I THINK it is safe to say there isn’t much that is more important than our children.

Yes, they run around too much, are often too loud, occasionally go loopy if they don’t get their own way and can generally be a bit of a headache-inducing menace – but still, and without fail, they come first. Certainly in matters of safety and well being.

Which is why the failings that have emerged at Buckinghamshire County Council seem so appalling.

The Ofsted report’s list of criticisms levelled against the council is long, comprehensive and makes for pretty depressing reading.

And for the many dedicated social workers in the county’s employ it must be especially disheartening to see their department condemned like this.

After all, the report’s focus is on the bigger picture of managerial processes rather than front-line failings, with, it would seem, the bureaucracy of the system, supervisory issues and lack of resources causing many of the problems.

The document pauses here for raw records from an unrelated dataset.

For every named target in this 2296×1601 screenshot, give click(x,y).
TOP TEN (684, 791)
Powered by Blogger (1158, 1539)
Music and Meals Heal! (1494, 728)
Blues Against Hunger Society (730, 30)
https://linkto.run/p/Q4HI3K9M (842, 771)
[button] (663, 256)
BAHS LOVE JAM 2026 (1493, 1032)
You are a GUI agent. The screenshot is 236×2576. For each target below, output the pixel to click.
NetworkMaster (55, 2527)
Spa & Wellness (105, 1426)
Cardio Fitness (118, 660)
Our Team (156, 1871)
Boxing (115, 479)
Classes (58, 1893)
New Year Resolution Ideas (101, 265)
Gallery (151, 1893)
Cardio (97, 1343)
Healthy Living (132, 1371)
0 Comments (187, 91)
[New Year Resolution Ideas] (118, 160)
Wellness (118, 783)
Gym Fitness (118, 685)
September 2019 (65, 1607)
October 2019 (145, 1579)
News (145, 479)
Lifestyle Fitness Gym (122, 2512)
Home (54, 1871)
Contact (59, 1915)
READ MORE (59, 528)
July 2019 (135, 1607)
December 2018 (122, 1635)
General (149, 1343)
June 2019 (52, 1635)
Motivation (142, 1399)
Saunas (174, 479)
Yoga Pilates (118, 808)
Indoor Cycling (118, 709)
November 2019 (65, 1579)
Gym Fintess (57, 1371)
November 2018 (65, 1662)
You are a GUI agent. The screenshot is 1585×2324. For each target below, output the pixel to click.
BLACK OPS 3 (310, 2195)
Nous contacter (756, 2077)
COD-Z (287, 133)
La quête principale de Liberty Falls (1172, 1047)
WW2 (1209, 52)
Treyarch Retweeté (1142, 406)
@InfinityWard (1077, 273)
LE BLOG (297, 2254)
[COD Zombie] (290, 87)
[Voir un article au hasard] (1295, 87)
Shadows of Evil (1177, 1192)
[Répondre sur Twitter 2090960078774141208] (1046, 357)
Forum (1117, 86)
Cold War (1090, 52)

BCC is questioning Ofsted’s assertion that children are not in the top two priorities of the authority – the authority strenuously claims otherwise. And while all that may very well be the case, something has clearly given the watchdog the impression that kids are too far down the pecking order in the council’s list of priorities. Even if, as BCC maintains, that is the wrong impression, I do wonder how that can possibly have happened.

I’m no fan of the HS2 scheme, certainly, and I hate the county’s pothole ravaged roads as much as any other poor soul forced to drive a car in Bucks. But be that as it may, for some reason the needs of vulnerable children haven’t been shouted about to quite the same degree as these points of concern.

That’s not to say that these are the top two things preoccupying the council, but they are certainly ones we have heard lots about in recent years – and that, one way or another, are inescapable for us thanks to the high profile of HS2 and the simple act of driving a car.

Conversely, most of us are lucky enough that we have not had to go through the care system ourselves – either as child or parent. Perhaps the fact that, for many, the issue of children’s social services is out of sight, out of mind, has helped the problems with the service to fester in recent years.

Well, it is very much in sight and in mind as of last week.

Wycombe’s Labour Party has – as you might expect – called for heads to roll at the Tory council and perhaps they are right.

But Cllr MacPherson, in her role for a year (presumably the rot had been setting in before then), has been quick to swear blind she will work furiously to rectify these problems (even if no one seems quite sure where the money will come from).

Which will all, inevitably, be under a pretty harsh spotlight of scrutiny, and rightly so.

As ever with these things, this bleak report will be a positive thing in the long run.

As the Keogh Review showed at our hospitals last year, a public lambasting can be the surest way of getting things moving in the right direction again when they have fallen into disrepair.

But again, if only someone could only explain how they went so wrong in the first place?